ARTÍCULO ORIGINAL

Low cost heat-and-pull rig for manufacturing adiabatic optical fiber tapers

Sistema de bajo costo para fabricar fibras ópticas adelgazadas adiabáticas

Yamile Cardona Maya^*, Nelson Gómez Cardona, Pedro Ignacio Torres Trujillo

¹Grupo de Fotónica y Optoelectrónica, Universidad Nacional de Colombia. AA. 050034. Medellín, Colombia.

^*Autor de Correspondencia: teléfono: + 57 + 4 + 430 93 70, correo electrónico: ycardon@unal.edu.co (Y. Cardona)

(Recibido el 08 de marzo de 2013. Aceptado 05 de diciembre de 2013)

Abstract

In this paper we report the fabrication of adiabatic tapered optical fibers using a low cost heat-and-pull rig. Our setup is based on the flame-brushing technique moving in zigzag, where an inexpensive and simple portable gas micro-torch is used as heating device. Since this method does not require an electronic system to control the gas flow rate, makes out taper rig an attractive alternative, low-cost, and trivial to implement. The feasibility of such a heat source is shown with the manufacture of low-loss tapers (<0.12 dB/mm) and diameters in the micro range.

Keywords: Optical fiber, tapering, adiabaticity, sensors

Resumen

En este trabajo se reporta la fabricación de fibras ópticas adelgazadas que cumplen con el criterio de adiabaticidad, para lo cual se implementó un sistema de calor-tracción de bajo costo. Nuestra configuración se basa en la técnica de la flama que se mueve en zigzag, para esto se utilizó una micro antorcha de gas portátil de bajo costo y fácil de usar. Este sistema no requiere un control electrónico para la tasa de flujo del gas, lo que hace de nuestro sistema una alternativa atractiva, de bajo costo y trivial de implementar. La viabilidad de dicha fuente de calor se demuestra con la fabricación de fibras ópticas adelgazadas de pérdida de transmisión muy baja (<0.12 dB/mm) y diámetros en el rango de las micras.

Palabras clave: Fibra óptica, adelgazamiento, adiabaticidad, sensores

Introduction

In the past 30 years, optical fibers have found broad applications in optical communications, optical sensing, and specialty light sources [1, 2]. Advances in microtechnology and nano-technology, and the demand for improved performance, wider applications, and higher interaction density, have spurred efforts for the miniaturization of photonic devices [3]. A major step toward the miniaturization of devices is to taper optical fibers [3].

Because of their efficient confinement of the optical field as to excite nonlinear phenomena, large evanescent fields, as well as their transition regions, tapered optical fibers have attracted great interest for their potential for applications in a variety of fields: the first group includes supercontinuum generation [4], nonlinear optical devices [2], and optical trapping [5]; the second group comprises resonator and their applications [6-8], detection and manipulation of microparticles using radiation pressure, and a variety of optical sensors [8]; and the last group involves filtering and mode conversion [8].

## Information given
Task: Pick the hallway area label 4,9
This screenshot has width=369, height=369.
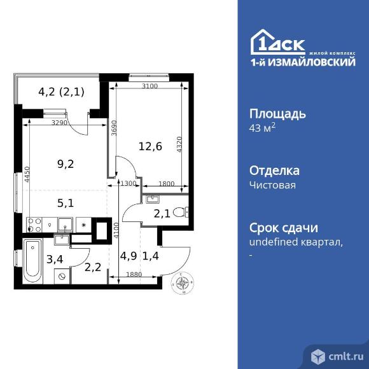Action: [x=128, y=257]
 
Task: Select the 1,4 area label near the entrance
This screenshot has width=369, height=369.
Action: [x=151, y=257]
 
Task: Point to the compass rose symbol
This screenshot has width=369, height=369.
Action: [x=183, y=282]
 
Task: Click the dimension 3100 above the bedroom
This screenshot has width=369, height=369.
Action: [x=150, y=87]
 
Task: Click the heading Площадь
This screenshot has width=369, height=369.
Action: [x=278, y=115]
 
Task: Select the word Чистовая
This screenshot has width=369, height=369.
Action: [x=273, y=185]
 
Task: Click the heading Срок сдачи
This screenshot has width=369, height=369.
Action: [x=282, y=228]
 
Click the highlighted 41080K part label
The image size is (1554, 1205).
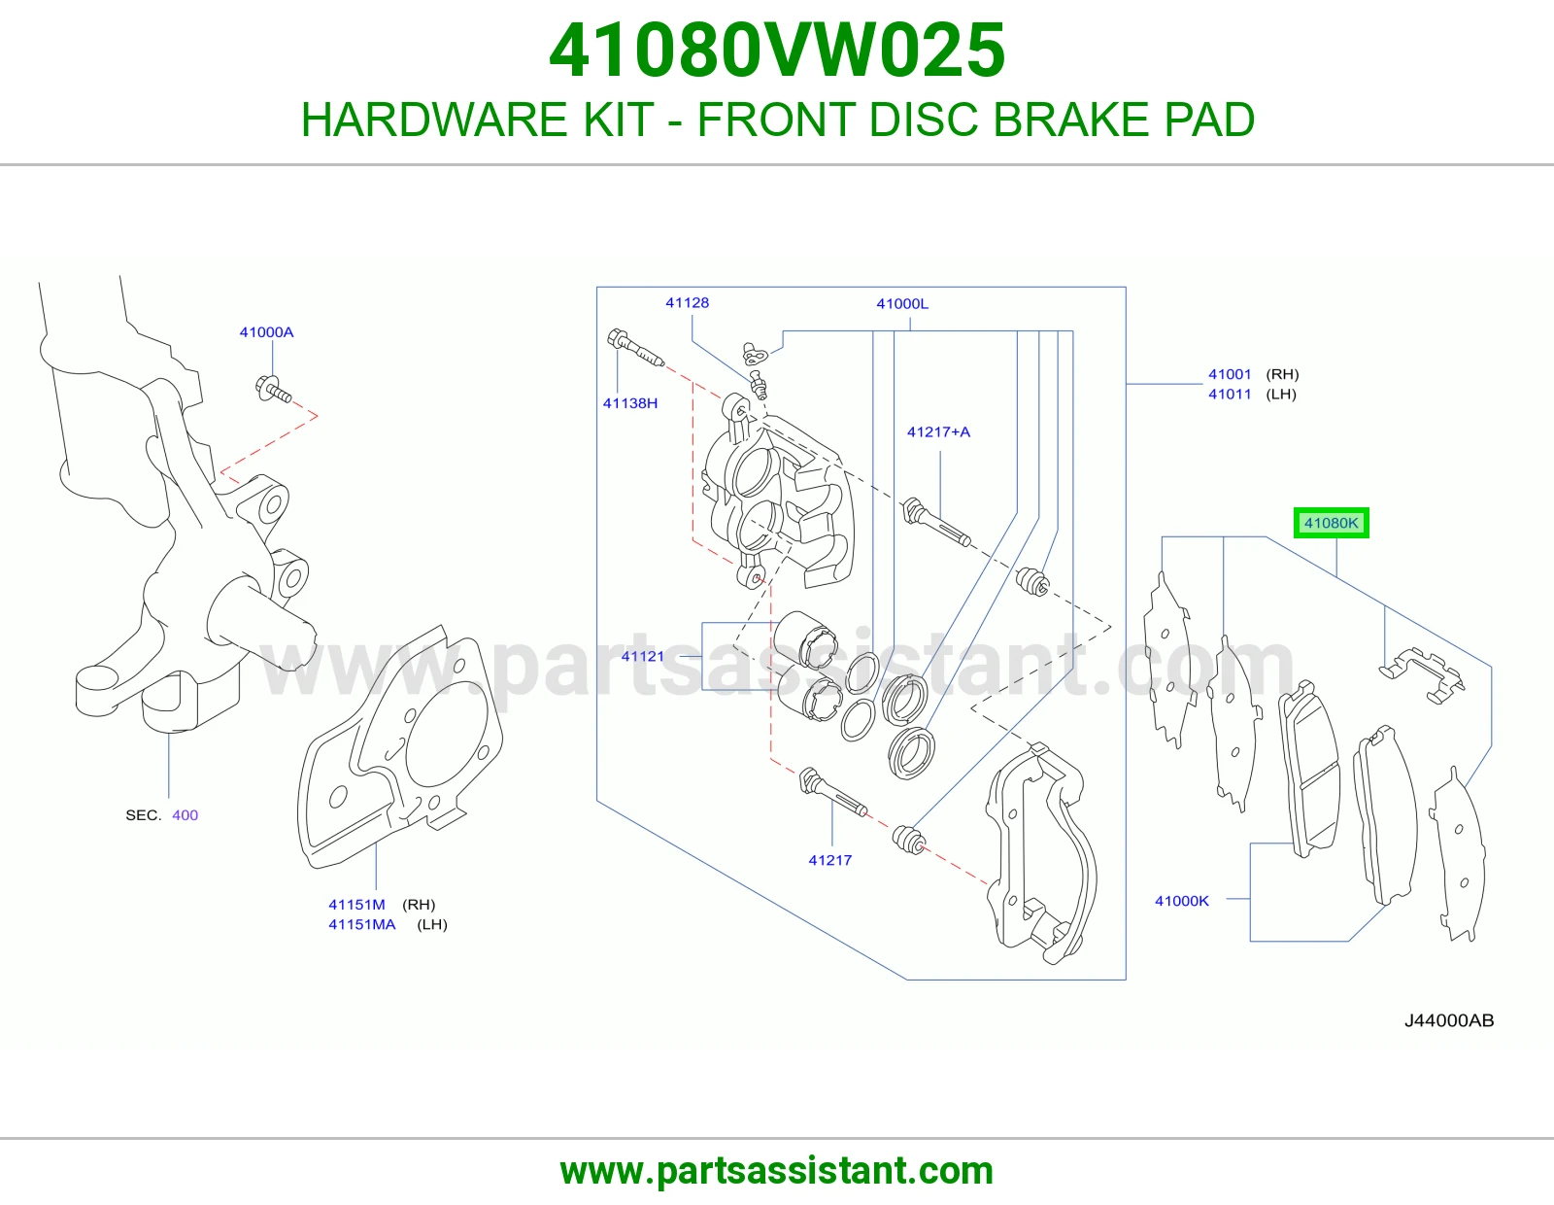tap(1331, 523)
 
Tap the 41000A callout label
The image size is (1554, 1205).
tap(266, 332)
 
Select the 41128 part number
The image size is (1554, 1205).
tap(688, 302)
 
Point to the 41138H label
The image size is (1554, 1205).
tap(630, 403)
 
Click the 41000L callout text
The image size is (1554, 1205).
tap(902, 303)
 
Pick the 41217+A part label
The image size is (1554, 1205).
tap(938, 431)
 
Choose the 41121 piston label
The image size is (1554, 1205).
tap(642, 656)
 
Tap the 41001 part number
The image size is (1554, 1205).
tap(1230, 374)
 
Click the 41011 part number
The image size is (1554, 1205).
tap(1230, 395)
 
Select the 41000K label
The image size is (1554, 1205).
tap(1182, 901)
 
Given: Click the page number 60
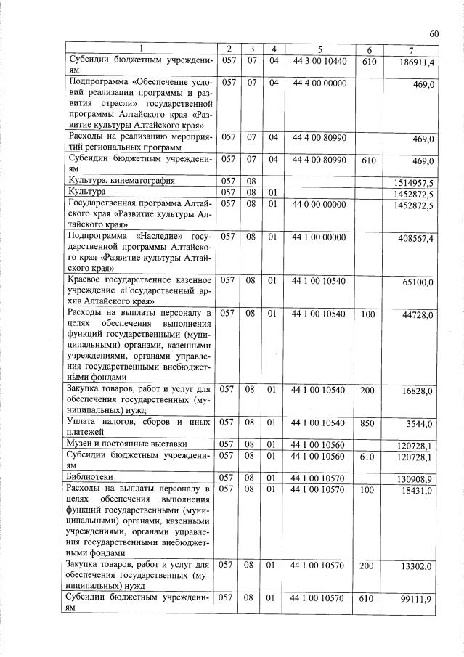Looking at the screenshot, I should pos(434,34).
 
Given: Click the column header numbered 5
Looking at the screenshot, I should pos(319,49).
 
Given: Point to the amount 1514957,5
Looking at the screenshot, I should pos(415,182).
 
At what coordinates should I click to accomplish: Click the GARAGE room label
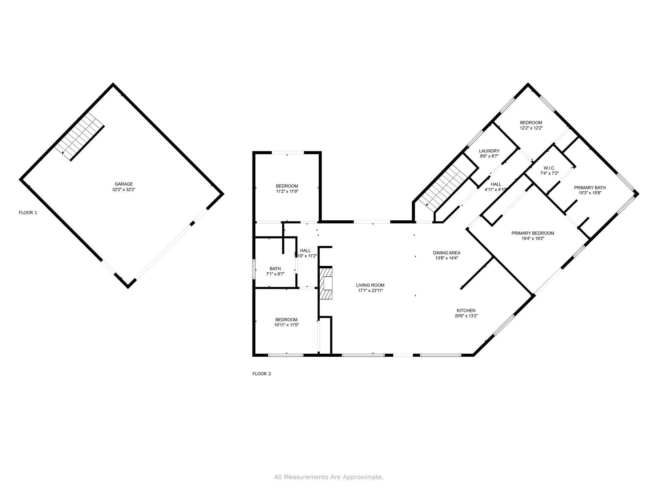point(124,184)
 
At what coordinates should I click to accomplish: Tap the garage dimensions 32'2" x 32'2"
point(124,190)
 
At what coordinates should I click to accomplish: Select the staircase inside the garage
point(79,136)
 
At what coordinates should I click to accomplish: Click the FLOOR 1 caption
point(28,213)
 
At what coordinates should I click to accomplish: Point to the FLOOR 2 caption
point(262,374)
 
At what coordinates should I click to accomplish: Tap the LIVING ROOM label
point(370,285)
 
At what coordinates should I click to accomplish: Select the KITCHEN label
point(466,310)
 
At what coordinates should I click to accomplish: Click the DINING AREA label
point(447,253)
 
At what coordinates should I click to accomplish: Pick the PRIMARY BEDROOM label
point(532,233)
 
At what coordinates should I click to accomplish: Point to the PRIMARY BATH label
point(590,188)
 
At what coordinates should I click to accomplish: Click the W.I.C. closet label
point(549,168)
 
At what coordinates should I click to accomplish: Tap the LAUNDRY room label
point(489,151)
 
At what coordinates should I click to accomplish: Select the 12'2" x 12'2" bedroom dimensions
point(531,128)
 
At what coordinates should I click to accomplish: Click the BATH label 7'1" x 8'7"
point(275,269)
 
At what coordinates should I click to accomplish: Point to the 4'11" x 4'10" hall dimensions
point(496,189)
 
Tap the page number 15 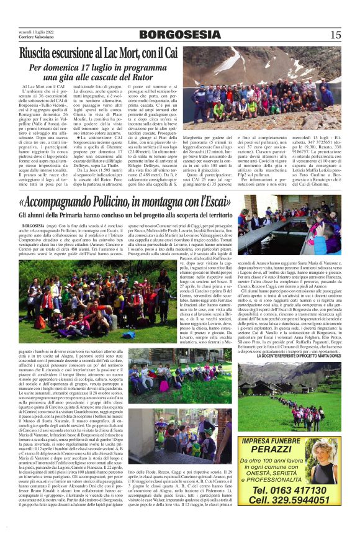[336, 35]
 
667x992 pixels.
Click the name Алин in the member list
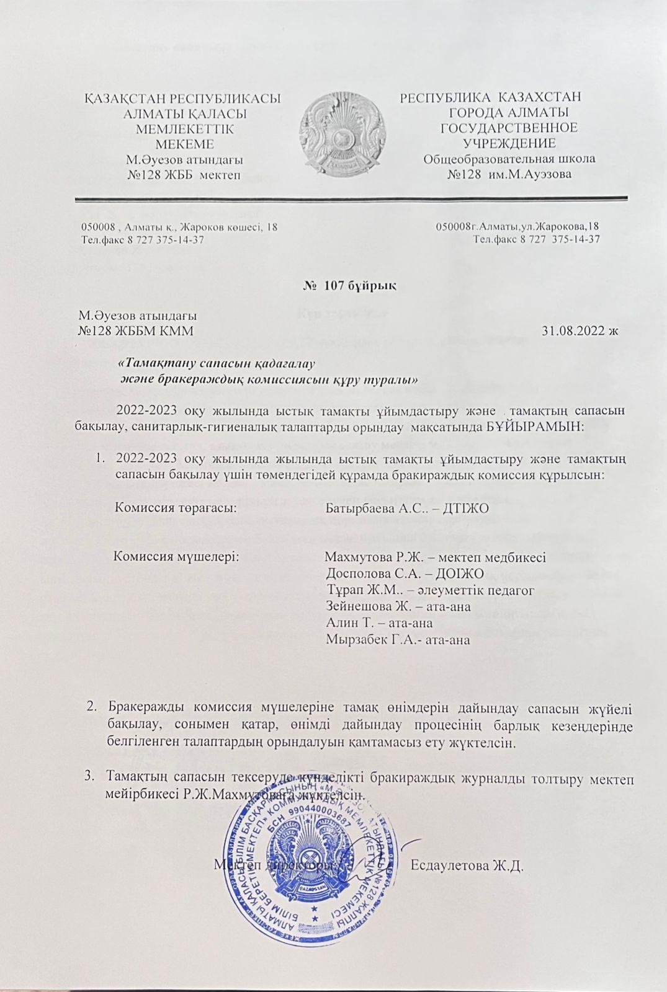coord(340,622)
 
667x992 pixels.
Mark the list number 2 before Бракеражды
coord(92,707)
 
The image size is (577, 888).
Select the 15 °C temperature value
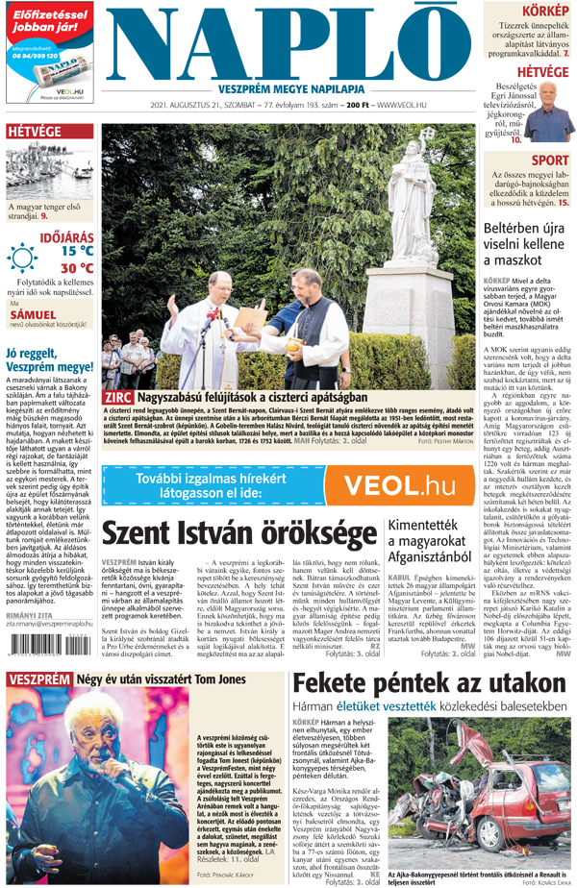coord(76,250)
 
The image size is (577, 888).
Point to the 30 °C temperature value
coord(76,268)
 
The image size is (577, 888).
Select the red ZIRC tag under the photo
coord(118,397)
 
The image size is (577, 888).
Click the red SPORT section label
coord(549,160)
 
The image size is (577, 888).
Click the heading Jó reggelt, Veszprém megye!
coord(49,359)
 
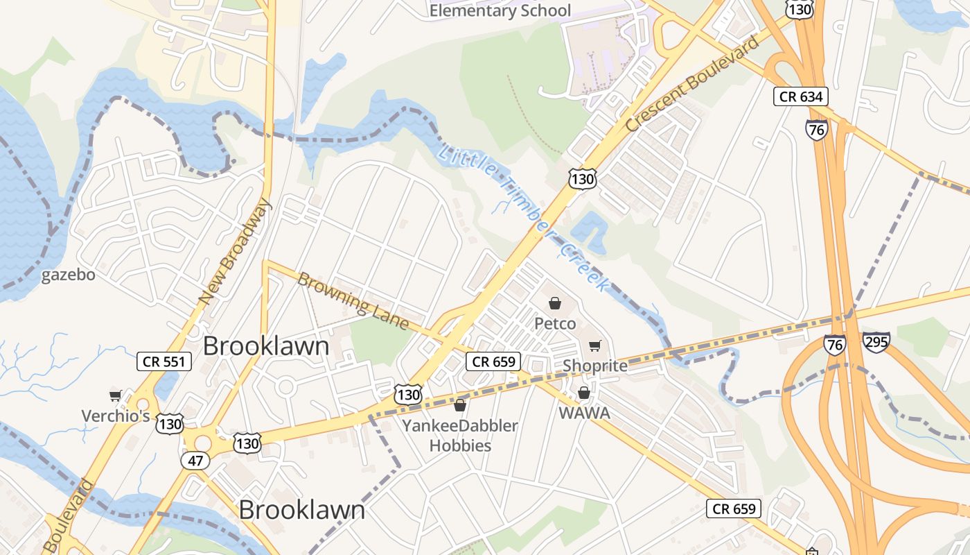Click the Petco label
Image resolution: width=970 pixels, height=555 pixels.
coord(555,324)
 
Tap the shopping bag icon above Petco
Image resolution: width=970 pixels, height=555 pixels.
coord(555,303)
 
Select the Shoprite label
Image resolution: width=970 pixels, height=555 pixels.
coord(594,366)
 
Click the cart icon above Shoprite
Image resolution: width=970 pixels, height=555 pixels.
coord(594,345)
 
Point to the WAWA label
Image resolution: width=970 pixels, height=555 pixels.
coord(585,413)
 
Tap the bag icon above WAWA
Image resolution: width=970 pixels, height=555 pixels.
coord(584,393)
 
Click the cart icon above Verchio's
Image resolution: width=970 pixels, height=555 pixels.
coord(116,395)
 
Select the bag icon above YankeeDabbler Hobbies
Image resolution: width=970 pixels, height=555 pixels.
coord(459,405)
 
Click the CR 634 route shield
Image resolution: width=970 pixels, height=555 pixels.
coord(801,96)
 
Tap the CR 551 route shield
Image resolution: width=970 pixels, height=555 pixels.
coord(164,361)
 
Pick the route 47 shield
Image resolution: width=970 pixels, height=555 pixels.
coord(196,460)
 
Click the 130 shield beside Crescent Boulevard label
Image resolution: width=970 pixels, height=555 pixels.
coord(582,179)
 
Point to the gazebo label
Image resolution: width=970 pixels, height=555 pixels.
coord(68,275)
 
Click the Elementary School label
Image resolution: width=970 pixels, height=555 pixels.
coord(500,10)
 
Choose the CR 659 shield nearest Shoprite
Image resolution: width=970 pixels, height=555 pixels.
coord(493,361)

## Problems to work on
1: Reproduce word for word the passage of the article on optical fiber tapers that opens with the words containing "Palabras clave: Fibra" and closes with "optical fibers [3].".
2: In the article on optical fiber tapers, what serves as the heating device in the authors' setup?
3: Write the next part of the article on optical fiber tapers, starting after its last sentence.
The listing plays no part in what comes next.

## The replies
1:
Palabras clave: Fibra óptica, adelgazamiento, adiabaticidad, sensores

Introduction

In the past 30 years, optical fibers have found broad applications in optical communications, optical sensing, and specialty light sources [1, 2]. Advances in microtechnology and nano-technology, and the demand for improved performance, wider applications, and higher interaction density, have spurred efforts for the miniaturization of photonic devices [3]. A major step toward the miniaturization of devices is to taper optical fibers [3].

2: An inexpensive and simple portable gas micro-torch.

3:
Biconical fiber tapers are generally produced from single-mode-fibers (SMFs) and consist of three contiguous regions: a waist region of minimum diameter connected to transition regions on both sides that taper into the nominal fiber diameter, see Fig 1. Controlled heating and pulling of a SMF is the most widespread method of fabricating low- loss tapers. Alternatively, fiber tapers can also be formed by chemical etching using hydrofluoric acid (HF). The fundamental difference between chemically etched tapers and heat-pulled tapers lies in the refractive index profile of the fabricated tapers [9]. While the core/cladding structure and interface are preserved in heat pulled tapers, the chemically etched tapers tend to have only the core in the waist region. Thus, the tapers may have different optical characteristics [9]. The heat- pulled fiber taper contains a small core and a thick cladding, achieving light guidance through a core/ cladding/air structure and the chemically etched taper has light guidance in the waist through a core/air structure.

The common methods of heating optical fibers for tapering are by flame [10], CO₂ laser [11], electric microfurnace [12], and fusion splicer [13].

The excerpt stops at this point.